The shifting the blame onto the alleged victim in the RS article instead of taking it for themselves is so gross.
— Amanda Marcotte (@AmandaMarcotte) December 5, 2014
See, investigating rape allegations is “blaming the victim,” which is why we should just accept every allegation as true and imprison all men.
Here’s another freak out:
Well fuck you very much, @RollingStone
— Jessica Valenti (@JessicaValenti) December 5, 2014
I trust women.
— Jessica Valenti (@JessicaValenti) December 5, 2014
.@RollingStone: "our trust in her was misplaced." Kudos on throwing this young woman under the bus for your failures. Assholes.

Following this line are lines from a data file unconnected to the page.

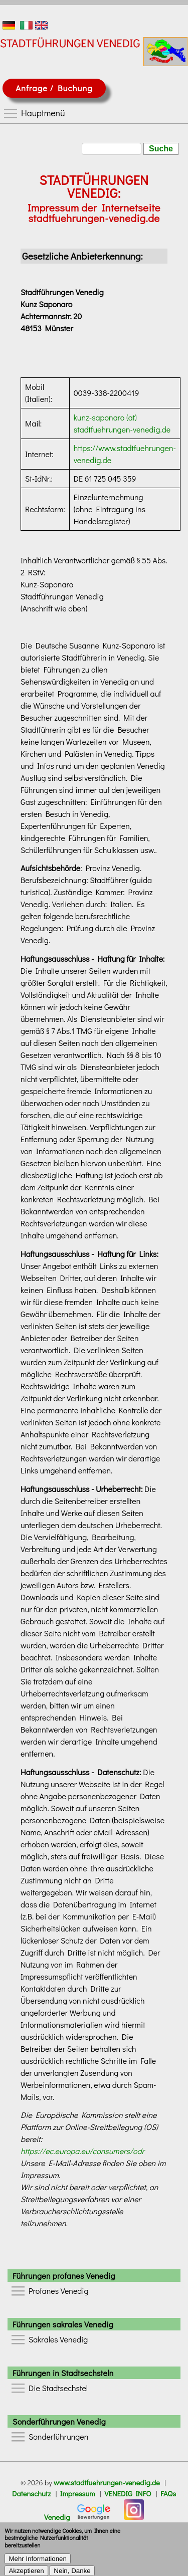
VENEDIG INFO (127, 2493)
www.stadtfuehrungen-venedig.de (107, 2482)
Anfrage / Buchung (54, 88)
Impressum (77, 2493)
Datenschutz (31, 2493)
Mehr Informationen (38, 2564)
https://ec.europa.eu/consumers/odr (82, 2150)
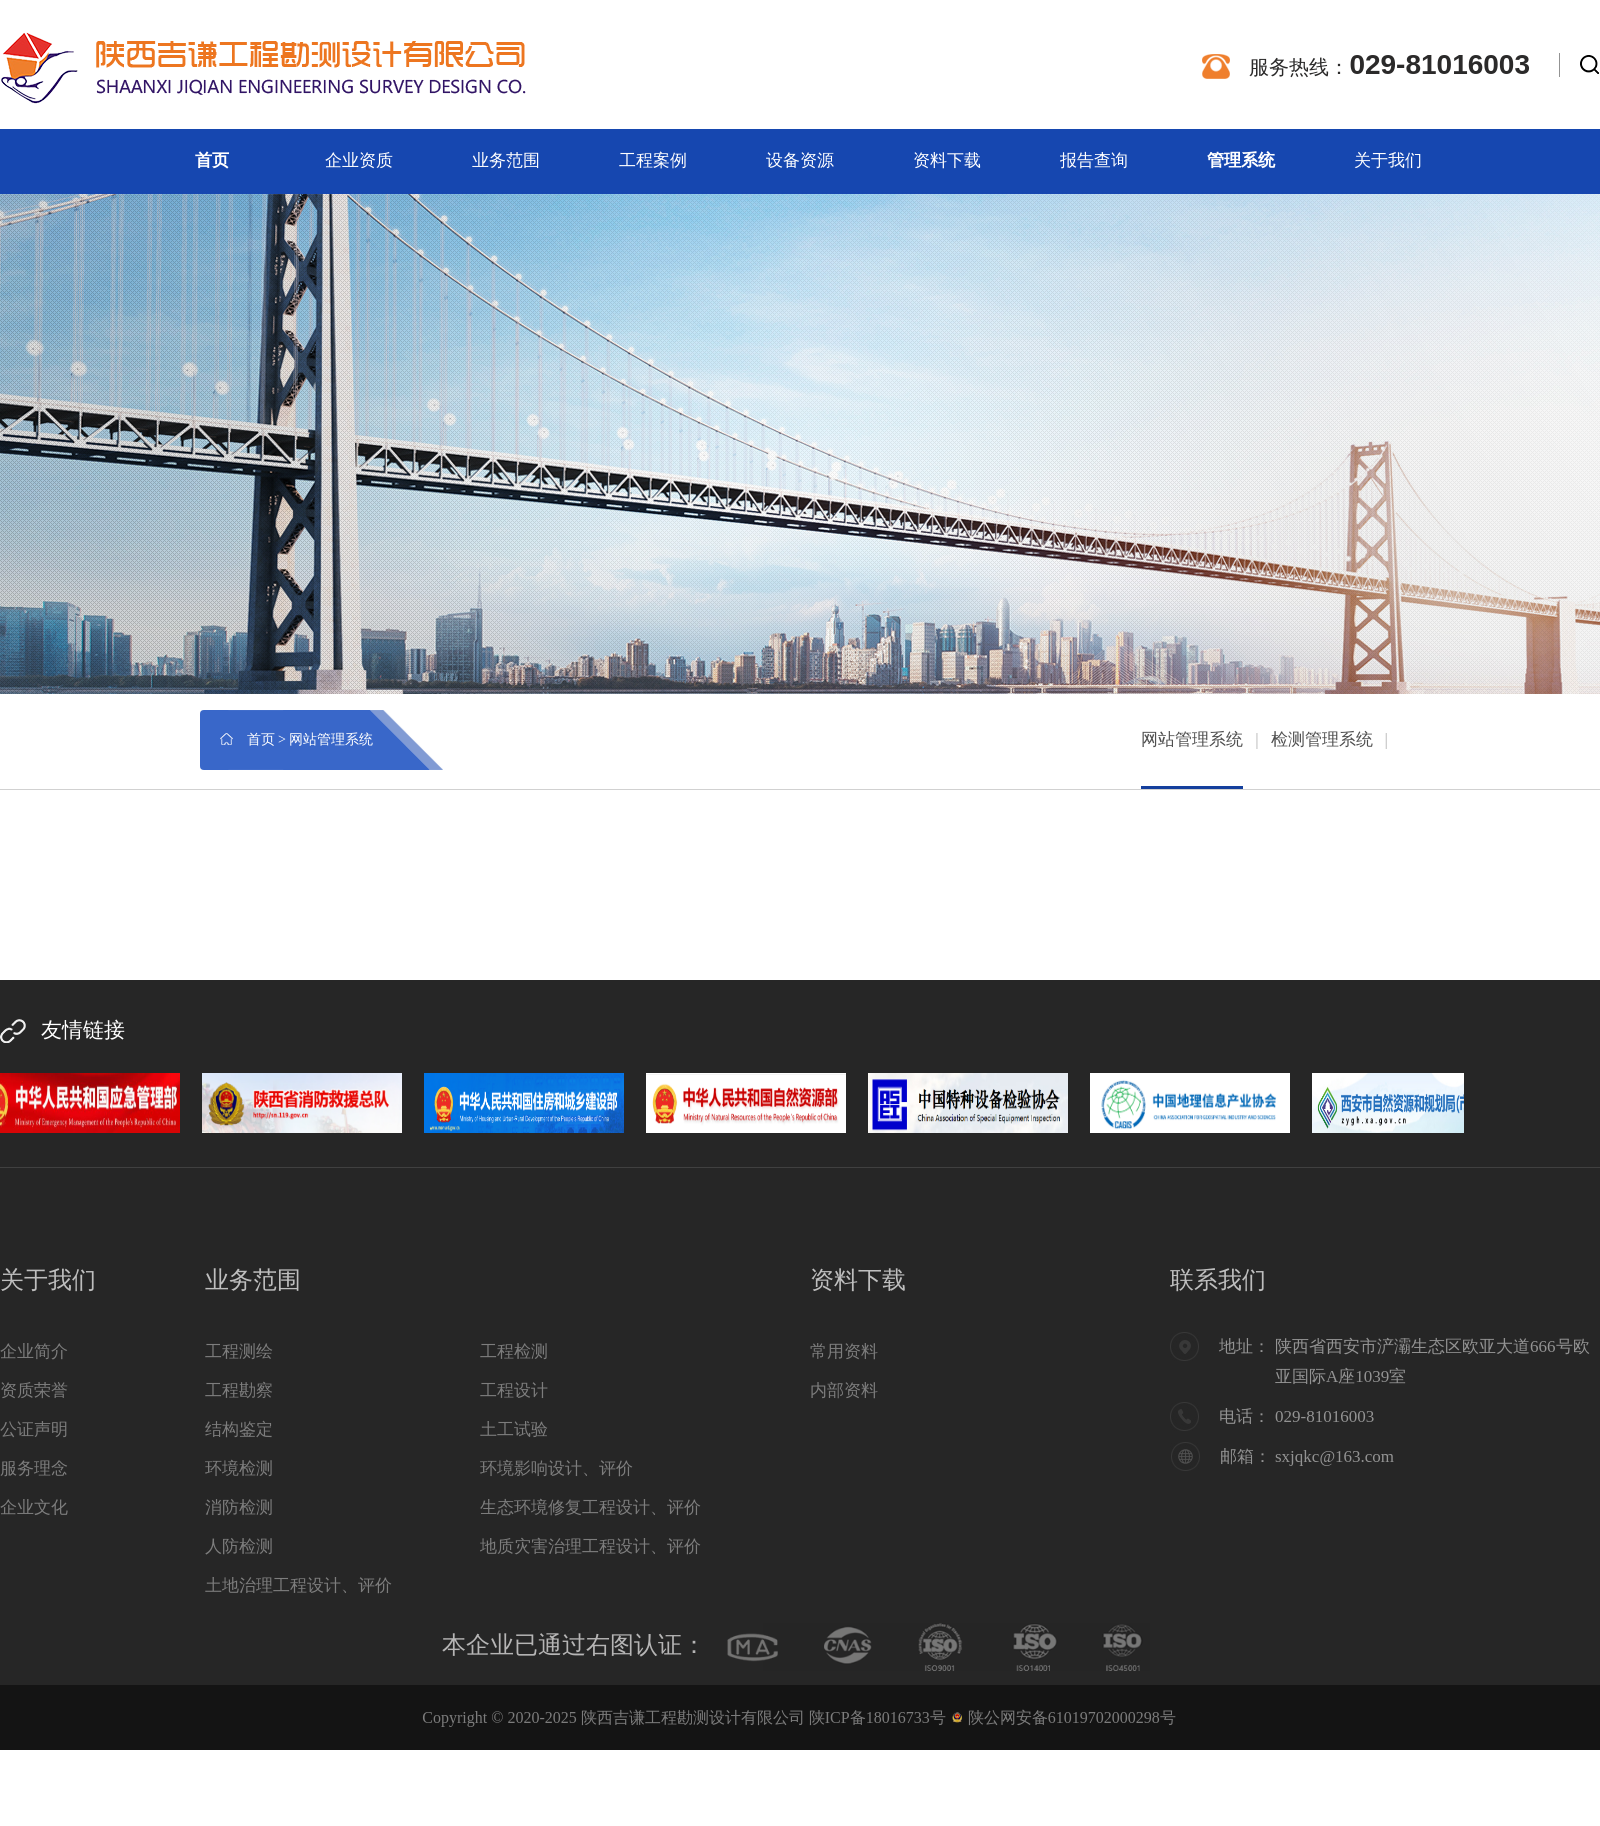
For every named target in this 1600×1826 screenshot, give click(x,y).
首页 (212, 160)
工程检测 (514, 1351)
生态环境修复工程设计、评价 (590, 1507)
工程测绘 (239, 1351)
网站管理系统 (1192, 739)
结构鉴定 (239, 1429)
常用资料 (844, 1351)
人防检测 (239, 1546)
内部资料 (844, 1390)
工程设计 (514, 1390)
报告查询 (1094, 160)
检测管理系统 (1322, 739)
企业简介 (34, 1351)
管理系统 (1241, 160)
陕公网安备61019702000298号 (1072, 1717)
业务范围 (506, 160)
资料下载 (947, 160)
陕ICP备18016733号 (877, 1717)
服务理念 (34, 1468)
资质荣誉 (34, 1390)
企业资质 (359, 160)
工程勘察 (239, 1390)
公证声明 (34, 1429)
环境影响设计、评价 (556, 1468)
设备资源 (800, 160)
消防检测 (239, 1507)
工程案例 (653, 160)
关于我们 (1388, 160)
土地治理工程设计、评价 (298, 1585)
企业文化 (34, 1507)
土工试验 (514, 1429)
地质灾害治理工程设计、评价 (590, 1546)
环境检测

— Jessica Valenti (@JessicaValenti) December 5, 2014
On @RollingStone: 1) This DOES NOT mean this woman lied about being raped – many victims have trouble recounting details of trauma
— Jessica Valenti (@JessicaValenti) December 5, 2014
2) What it does mean is that @RollingStone threw her under the bus to protect their own asses, after their own mistakes
— Jessica Valenti (@JessicaValenti) December 5, 2014
3) No matter what the truth is behind this story, rape survivors will suffer because of the @RollingStone's fuck up
— Jessica Valenti (@JessicaValenti) December 5, 2014
What’s amazing here is that feminists defended Rolling Stone’s terrible journalism when it supported their rape narrative, but now they’re actually blaming them for the thing they previously defended! That’s how deeply ingrained their political articles of faith are – they can contradict themselves with the ease of a rabid cultist.